==== SOURCE ====

A few of us started to talk, and there certainly was a need for a public gathering and a private gathering. It occurred to me that it would be a good idea to have the private service at the same time as the public gathering so that the public didn’t try to find the private service. There was a church near downtown Seattle that I’d gone to a few times and I called and said this is what had happened in this community—the reverberations are international, there’s a real need for a safe place for a smallish group of people to come together and have a service—and they were really open.


MARCO COLLINS I spoke at the memorial at the Seattle Center. We played a tape from Courtney, and it was intense. At the end, when Kurt’s music was coming out of this fountain—the speakers were built in—there was this total chilling fuckin’ moment of anarchy, where all these kids, fully clothed, just start diving into this fountain. It was just super-fuckin’ beautiful.


ALICE WHEELER I met Danny Goldberg and all those people at the funeral. It was really odd, because there were all these guys in suits at the door and they knew who everyone was. They did not look on a piece of paper to see your name or anything, and I’d never met these people before. And then I realized when I got in that there were so few of the rock crowd there that that’s how they knew us. Half of the church was his extended family, and then there was a whole group of all the people from L.A., and then maybe 25 rock people. I was surprised ’cause I thought he was a lot more popular than that. I never really thought I was like his super-great friend or anything, but then after the fact it’s like, I guess so few people really connected with him.

====

TASKS:
A: Rewrite everything from "A few of us" down to "were really open." in the memorial recollections, changing "church" to "chapel".
B: In the memorial recollections, what did the kids do at the end of the Seattle Center memorial?
The records are separate material, unconnected to the memorial recollections.

==== RECORD SET ====

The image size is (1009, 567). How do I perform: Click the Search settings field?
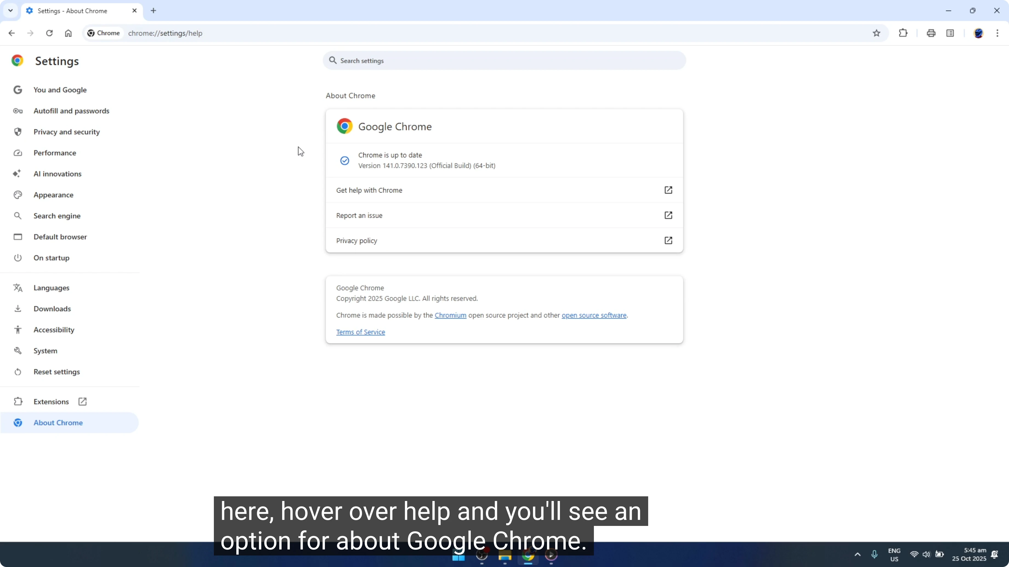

====
==== RECORD SET ====

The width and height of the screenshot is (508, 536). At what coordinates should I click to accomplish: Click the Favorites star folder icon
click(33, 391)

====

ANSWERS TO THE TASKS:
A:
A few of us started to talk, and there certainly was a need for a public gathering and a private gathering. It occurred to me that it would be a good idea to have the private service at the same time as the public gathering so that the public didn’t try to find the private service. There was a chapel near downtown Seattle that I’d gone to a few times and I called and said this is what had happened in this community—the reverberations are international, there’s a real need for a safe place for a smallish group of people to come together and have a service—and they were really open.

B: Fully clothed, they started diving into the fountain.